Untuk  kesekian kalinya, ini sekedar oknum. Busana kelihatannya alim.  Tampak seakan rajin hadir di tempat ibadah. Bangga dengan ibadahnya. Merasa nyaman dengan busananya. Kokoh dengan pendiriannya, kendati harus berbeda dan merugikan orang lain da tetangga, bahkan kerusakan pada tatanan sosial. Maka, itulah y ang disebut TAIK agama dalam kehidupan Masyarakat kita.
Dari pengalaman ini. Andai huruf adalah tanda budaya. Andai susunan adalah struktur sosial kita. Andai kata adalah kolektivitas kita. Nampak jelas dan nyata, perubahan tanda, dan struktur, akan melahirkan martabat kolektivitas yang berbeda. Itulah hidup. Itulah kenyataan. Kenyataan itulah hidup, dan hidup itu adalah nyata.
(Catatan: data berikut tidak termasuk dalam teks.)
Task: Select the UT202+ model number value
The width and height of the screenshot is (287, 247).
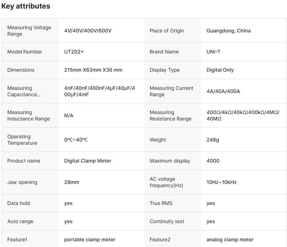Action: (74, 52)
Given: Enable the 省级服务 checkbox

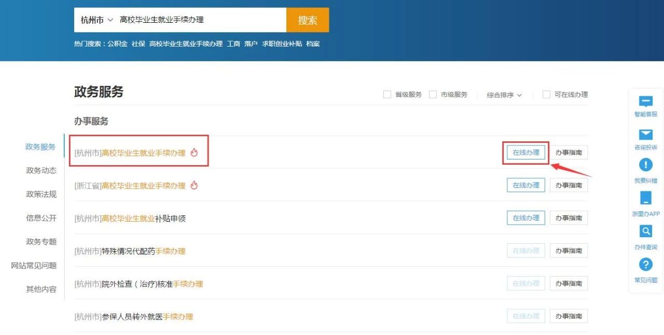Looking at the screenshot, I should pos(387,95).
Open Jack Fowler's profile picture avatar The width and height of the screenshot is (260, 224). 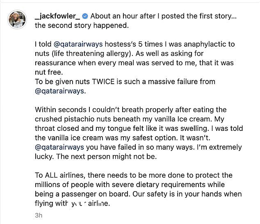click(17, 20)
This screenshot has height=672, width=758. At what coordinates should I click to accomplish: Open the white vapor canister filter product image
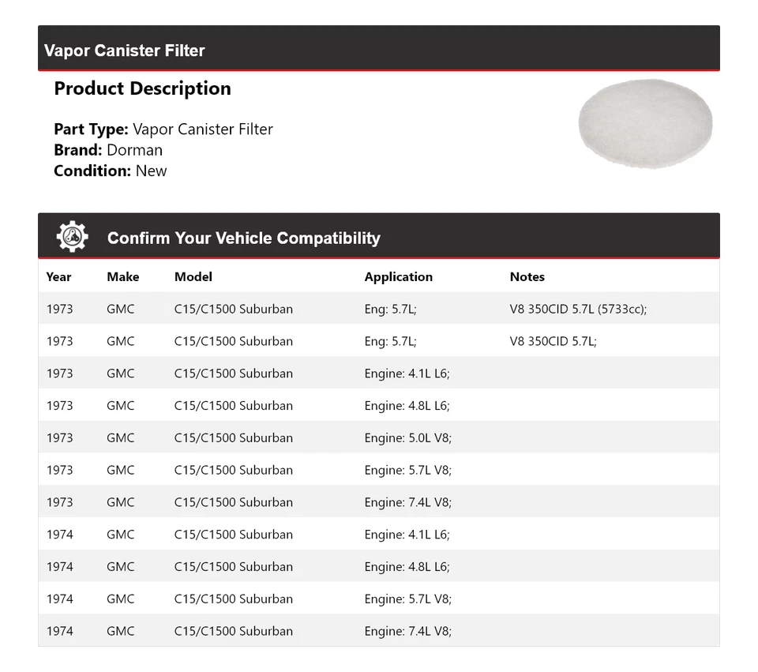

Dari sini pula. Kita menyadari bahwa (1) kita bisa terikat, (2) kita bisa terkait, (3) kita bisa jadi taik, (4) atau kita adalah kita, atau bisa lebih bervariasi lagi, dari sekedar itu. Â Hal pokok, Â KITA, KAIT, IKAT dan TAIK, bukanlah produk permainan kata. Semua itu adalah produk proses dan perjalanan Sejarah. Sejarahlah yang melahirkan KITA, IKAT, TAIK, dan KAIT.